What resource does this URL identify? - http://mail.google.com/mail/#inbox/11f804dfae358bd9 from Martin Nally on 2009-02-24 (www-tag@w3.org from February 2009)

From: Martin Nally <nally@us.ibm.com>
Date: Mon, 23 Feb 2009 23:52:16 -0500
To: www-tag@w3.org
Message-ID: <OF2B676D83.2F32C637-ON85257567.0006A603-85257567.001AC217@us.ibm.com>
I was hoping for some guidance from this group on the basic web design
question below. Perhaps what I'm asking for is unfair - you are not a free
web app design service, after all, but I hoped I was asking a question that
would interest you. Perhaps I asked too long a question - let me try a
shorter version.

Lots of people are writing AJAX user interfaces that execute in browsers.
GMail is a well known one. GMail exposes urls that look like this:
http://mail.google.com/mail/#inbox/11f804dfae358bd9. Entering this URL in a
browser will open GMail on a particular email in my inbox (if you are
logged on as me). Our experience is that when writing AJAX user interfaces
this pattern of URL becomes common.  Parsing this URL,
http://mail.google.com/mail/ is the URL of the email client.
inbox/11f804dfae358bd9 identifies the "view" and the email the client
should initialize on. It seems simple enough, although you might ask
yourself what resource this URL really identifies. Imagine for the purposes
of my example that http://mail.google.com/11f804dfae358bd9 is the URL of
the email - Google doesn't really expose this URL.

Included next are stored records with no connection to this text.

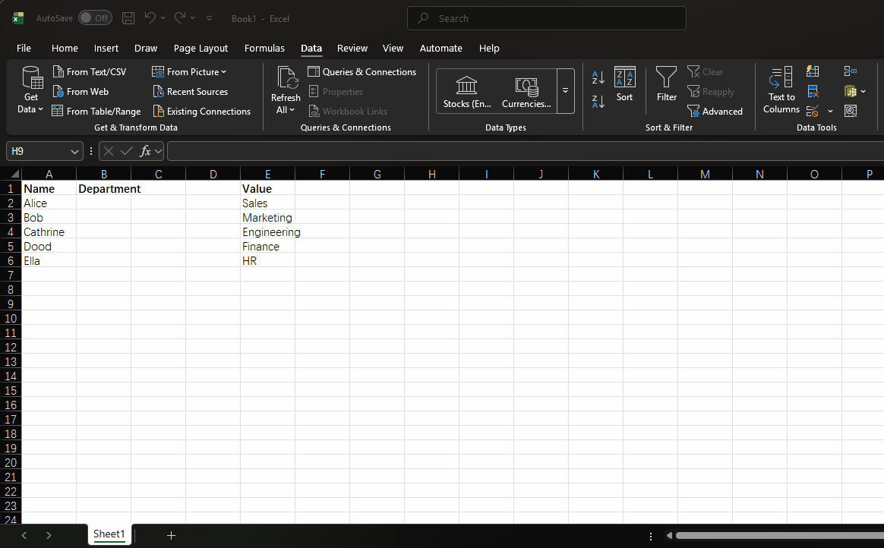Sort the selection A to Z
Screen dimensions: 884x548
[598, 77]
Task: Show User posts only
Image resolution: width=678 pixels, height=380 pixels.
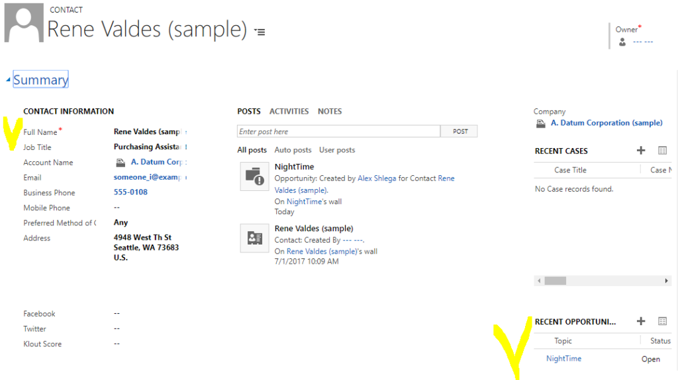Action: (337, 150)
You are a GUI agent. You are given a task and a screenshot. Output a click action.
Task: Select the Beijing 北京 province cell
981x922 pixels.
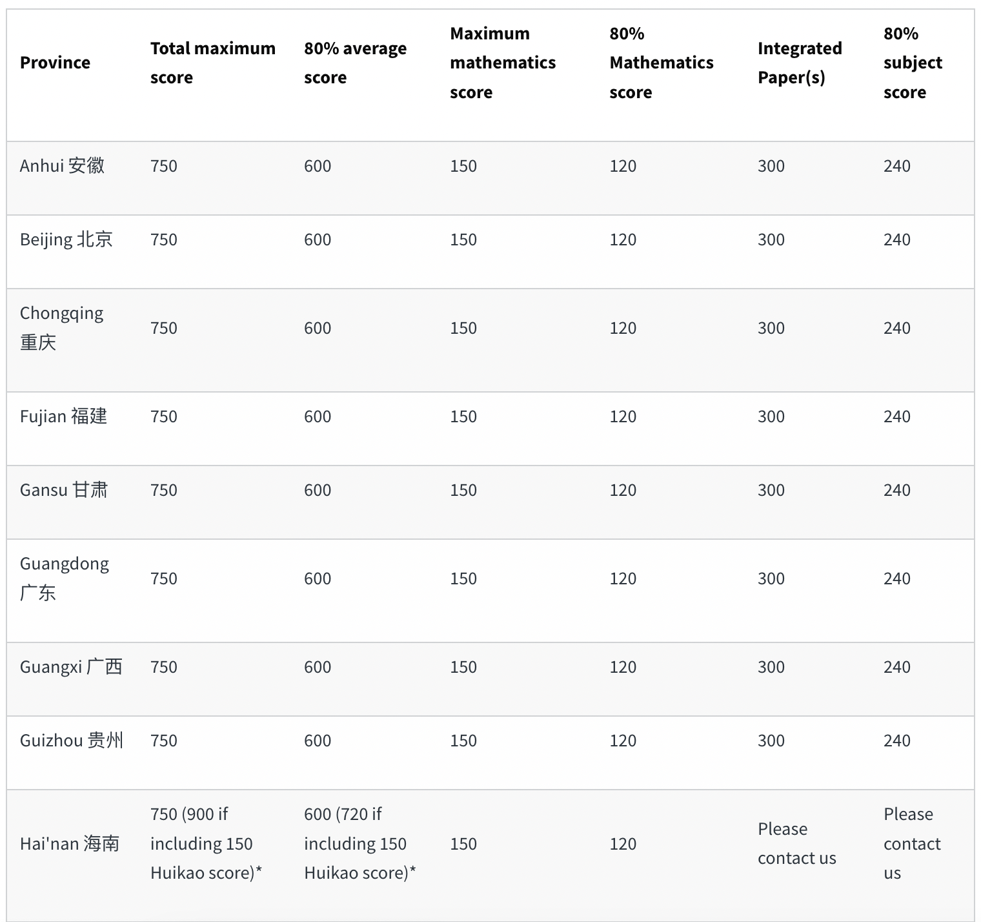click(66, 240)
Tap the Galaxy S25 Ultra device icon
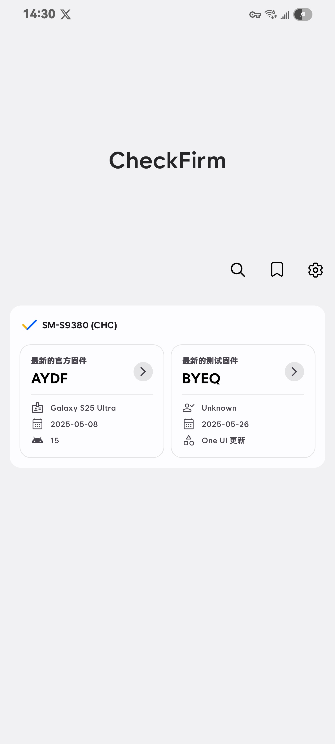 coord(37,408)
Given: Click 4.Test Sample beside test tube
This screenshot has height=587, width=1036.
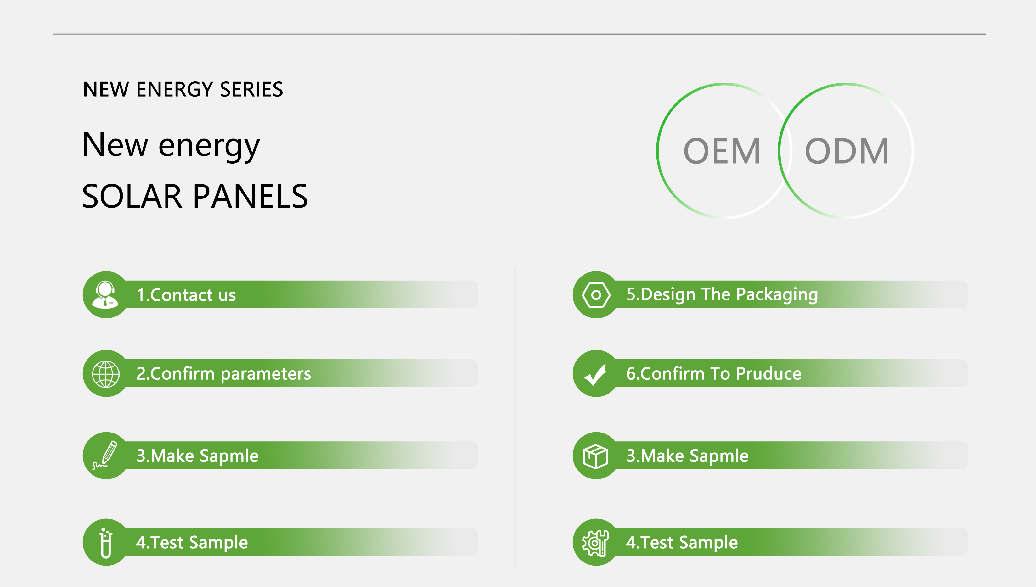Looking at the screenshot, I should click(x=192, y=543).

Our problem is that we have lots of "data URLs" like
http://mail.google.com/11f804dfae358bd9, all linked to each other - they
form our "data web". In our case the resources are not emails, they are
resources for our domain. If you get a hold of one of these URLs, you can
always ask it for a representation in the form of RDF, JSON, XML etc. But
if you are a human, what you really want to do is to get back into the
appropriate AJAX client program initialized on the resource. All you have
is the data URL, you don't yet know the media type, so you can't guess the
URL of the right client program. We can see 4 options:

1) Try to make sure that humans never see data URLs like
http://mail.google.com/11f804dfae358bd9 - they only see UI URLs like
http://mail.google.com/mail/#inbox/11f804dfae358bd9. We thought about this
but it seems impossible.
2) Provide humans with some sort of algorithm for converting
http://mail.google.com/11f804dfae358bd9 to
http://mail.google.com/mail/#inbox/11f804dfae358bd9. We thought about this
too, and it seems like a mess.
3) Let content negotiation on http://mail.google.com/11f804dfae358bd9

return the right thing. There seem to be two obvious versions of this:
      a) Use a redirect to
http://mail.google.com/mail/#inbox/11f804dfae358bd9. Now the users are
exposed to both URLs and it is sure and certain that they will use the
wrong URL next time they want to refer to the email, thus messing up the
data web
      b) Return the email client with some trickery to initialize on email
11f804dfae358bd9. This works BEAUTIFULLY, but it seems a bit of a hack from
a web architecture point of view

So the only solution that seems to work looks like a hack. What do you
recommend? The TAG issue is that the standard web model does not seem
adequate to explain or give guidance to data webs with AJAX clients.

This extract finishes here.